L’idée d’un Etat stationnaire est l’une des grandes théories de David Ricardo (économiste classique du milieu du XIXe). Ce dernier part des travaux de Robert Malthus. Pour ce pasteur, la population croît de manière géométrique (1,2,4,8,16…) alors que la production agricole qui permet de nourrir la population croît de manière arithmétique (1,2,3,4,5…). Un fossé se creuse donc entre les deux et la population augmente trop vite. Il existe des « barrières naturelles » à l’accroissement de la population, comme les épidémies, la guerre… Mais la paix et les lois pour les pauvres favorisent la croissance de la population et dirigent l’économie vers de nombreuses difficultés.

 Ricardo formalise un peu plus cette idée, avec le principe de rendement décroissant des terres agricoles. Plus la population augmente, plus on est obligé de mettre en culture de nouvelles terres. Or ces nouvelles terres seront moins fertiles que les premières, donc moins productives. Le prix des denrées alimentaires va alors grimper, faisant monter de même les salaires (le salaire est un salaire de subsistance qui sert à payer le minimum vital au travailleur).

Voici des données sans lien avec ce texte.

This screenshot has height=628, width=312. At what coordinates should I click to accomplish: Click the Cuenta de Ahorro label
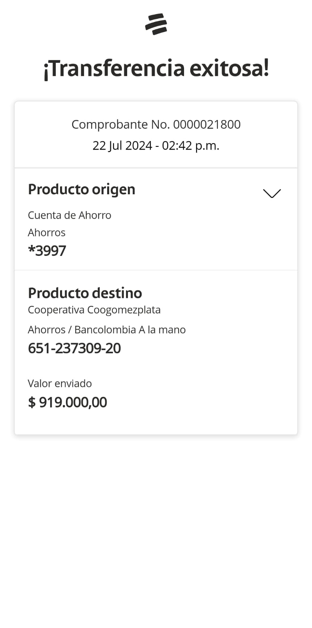pyautogui.click(x=69, y=215)
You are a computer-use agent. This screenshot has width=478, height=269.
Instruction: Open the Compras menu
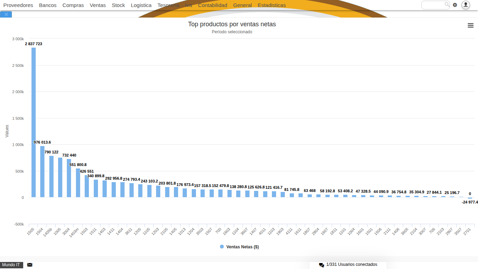point(73,5)
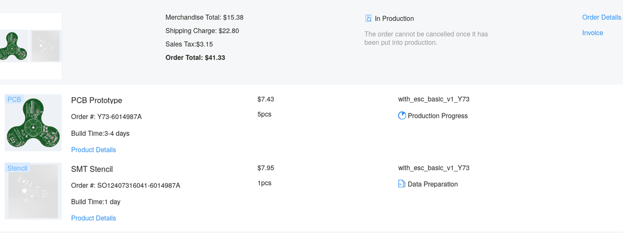
Task: Open Product Details for SMT Stencil
Action: coord(93,218)
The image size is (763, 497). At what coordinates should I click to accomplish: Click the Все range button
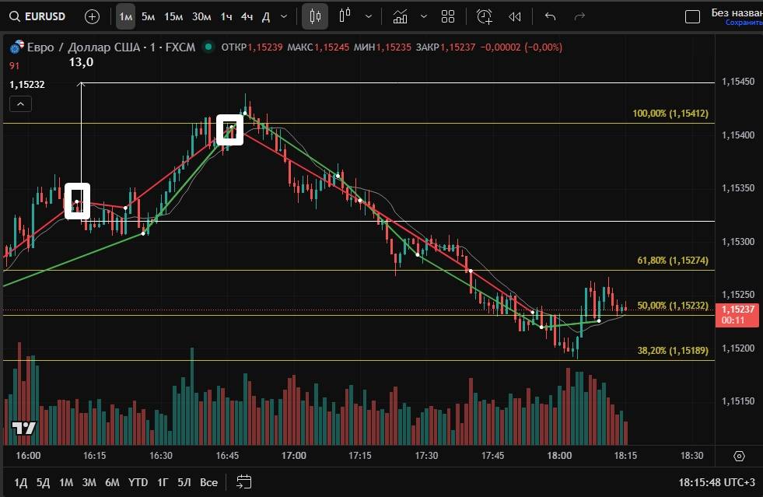tap(208, 482)
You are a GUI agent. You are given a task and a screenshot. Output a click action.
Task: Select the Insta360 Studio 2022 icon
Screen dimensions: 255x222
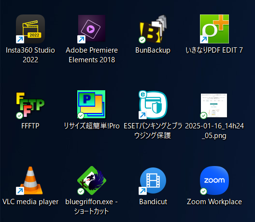point(30,29)
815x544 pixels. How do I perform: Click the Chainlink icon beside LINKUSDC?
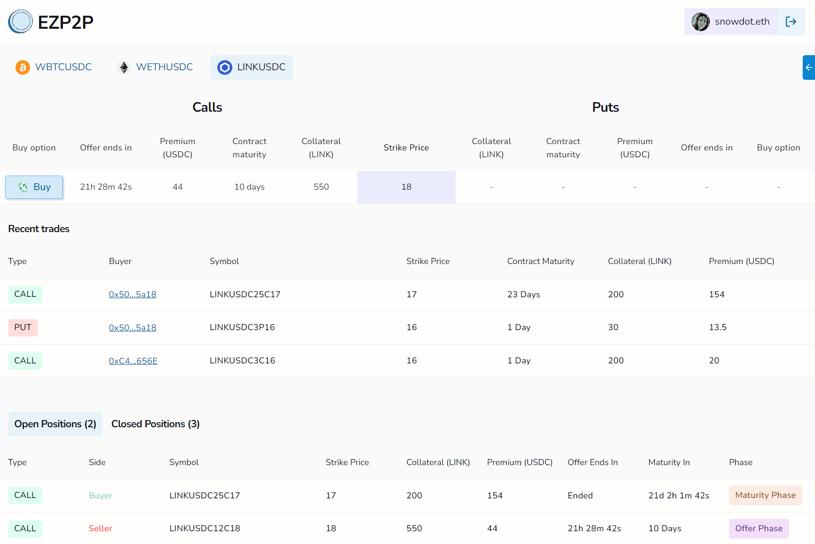225,67
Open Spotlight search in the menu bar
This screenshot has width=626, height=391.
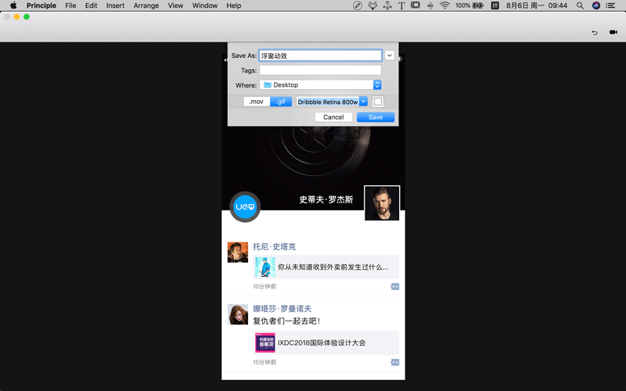[580, 5]
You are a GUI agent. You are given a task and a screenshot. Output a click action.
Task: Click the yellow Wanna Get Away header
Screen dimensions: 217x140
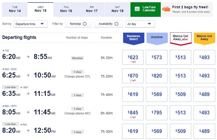[x=204, y=38]
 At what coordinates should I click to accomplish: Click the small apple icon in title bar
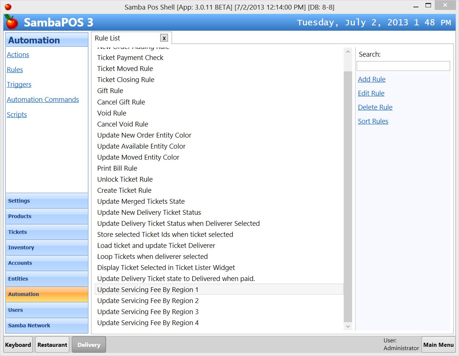(x=8, y=6)
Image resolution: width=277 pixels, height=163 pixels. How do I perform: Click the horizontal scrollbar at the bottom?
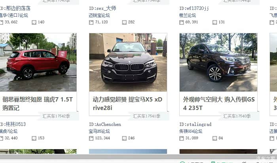point(139,156)
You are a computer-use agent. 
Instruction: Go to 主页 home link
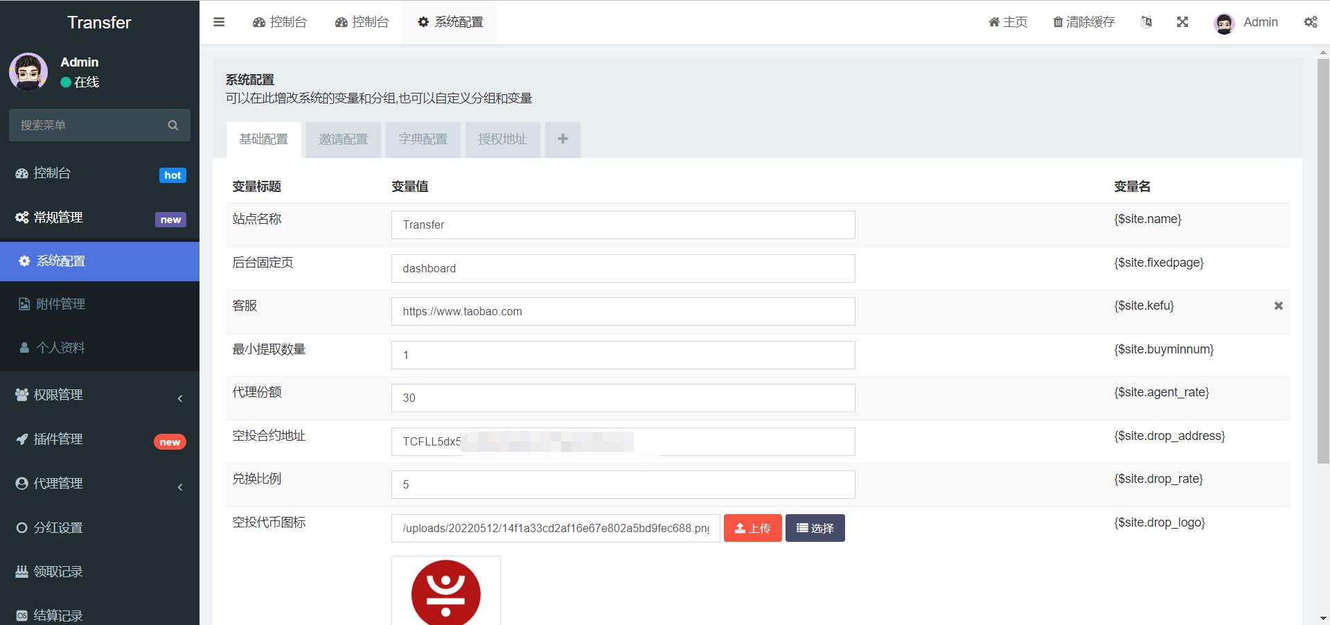point(1008,22)
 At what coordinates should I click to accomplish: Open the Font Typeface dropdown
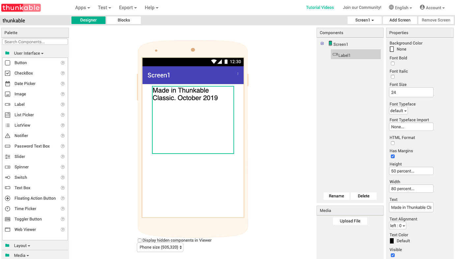pos(398,110)
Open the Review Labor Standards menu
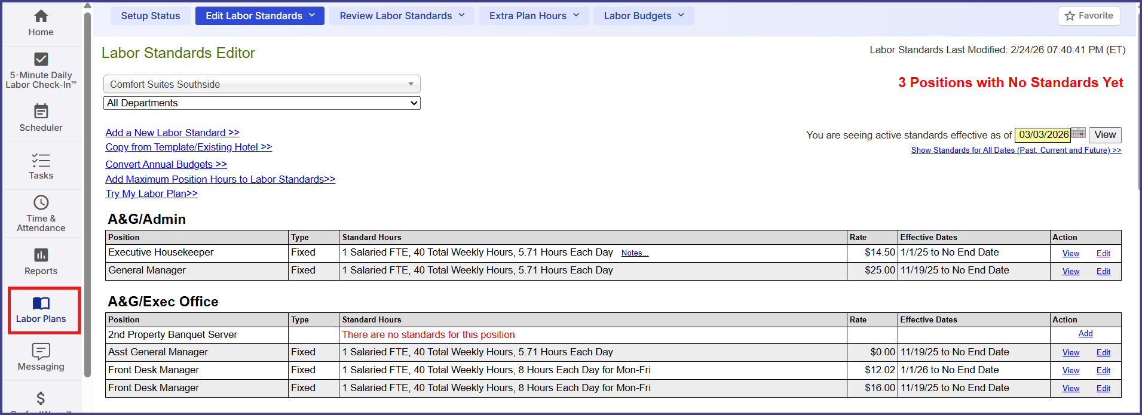The height and width of the screenshot is (415, 1142). [402, 16]
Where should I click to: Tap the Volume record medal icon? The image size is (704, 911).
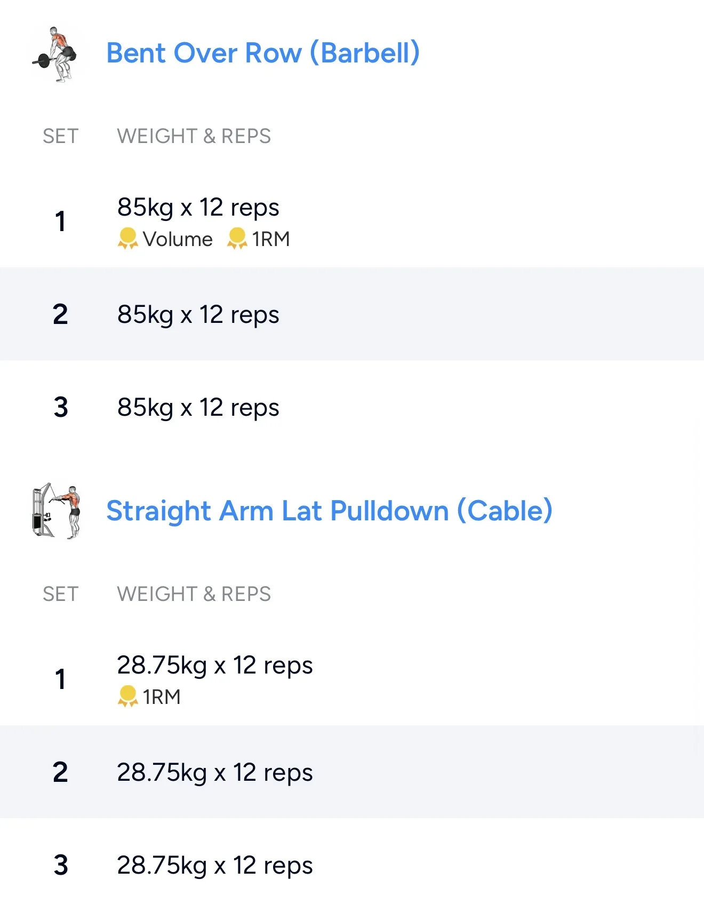click(127, 239)
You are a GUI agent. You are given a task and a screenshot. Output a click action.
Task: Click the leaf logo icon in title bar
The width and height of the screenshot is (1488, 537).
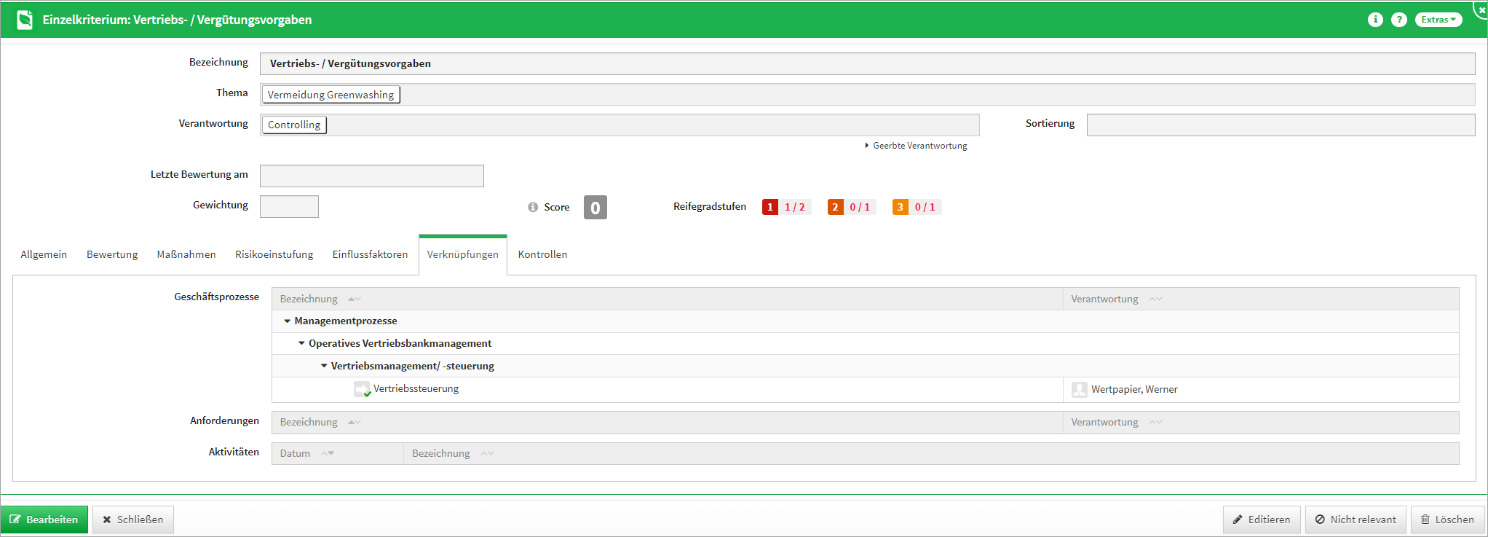pos(25,20)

La hausse de salaire conduit à la baisse du profit, qui mène à un ralentissement de l’économie et, à long terme, à l’état stationnaire.

Heureusement le progrès technique et le commerce international semblent avoir repoussés cet état stationnaire aux calendes grecques. Mais cette théorie marque une première prise de conscience d’un monde fini, c'est-à-dire d’un monde où les ressources naturelles (les terres ici) sont limitées. Jevons, le père de la théorie marginaliste (avec Léon Walras, et Carl Menger) et de l'idéologie néo-classique, formule un paradoxe : les ressources naturelles sont limitées, mais le progrès technique permet d'en réduire les coûts d'extraction et d'utilisation. Le progrès technique accélère donc l'épuisement des stocks de ressources naturelles.

Depuis longtemps, les économistes avaient donc pris en compte cette contrainte environnementale. Mais cet état stationnaire ne fait pas peur à John Stuart Mill (économiste classique, dans la lignée de Smith et Ricardo). Pour ce dernier, l'état stationnaire signifie la fin de la quête du profit à tout prix et la recherche du bénéfice qu'on peut dire culturel. Keynes, presque un siècle plus tard, suivra cette idée. Il explique que dans quelques générations, les individus seront sept à huit fois plus riches, ce qui leur permettra de satisfaire sans problème leurs besoins absolus (les besoins nécessaires et indépendants des autres individus). Se pose alors la question des besoins relatifs, qui visent à satisfaire notre désir de puissance social, d'ostentation. Pour mener une « vie bonne », il faut s'écarter de ces désirs. Keynes souhaite le rejet de « l'amour de l'argent », remplacé par l'amour de l'éducation et de l'art.

Bien entendu, ces idéaux semblent véhiculer une vision aristocratique de la société. La réalisation de ces projets passe donc par une réduction des inégalités et une démocratisation réelle de l'éducation. Cette pensée se retrouve aujourd'hui chez les partisans de la décroissance.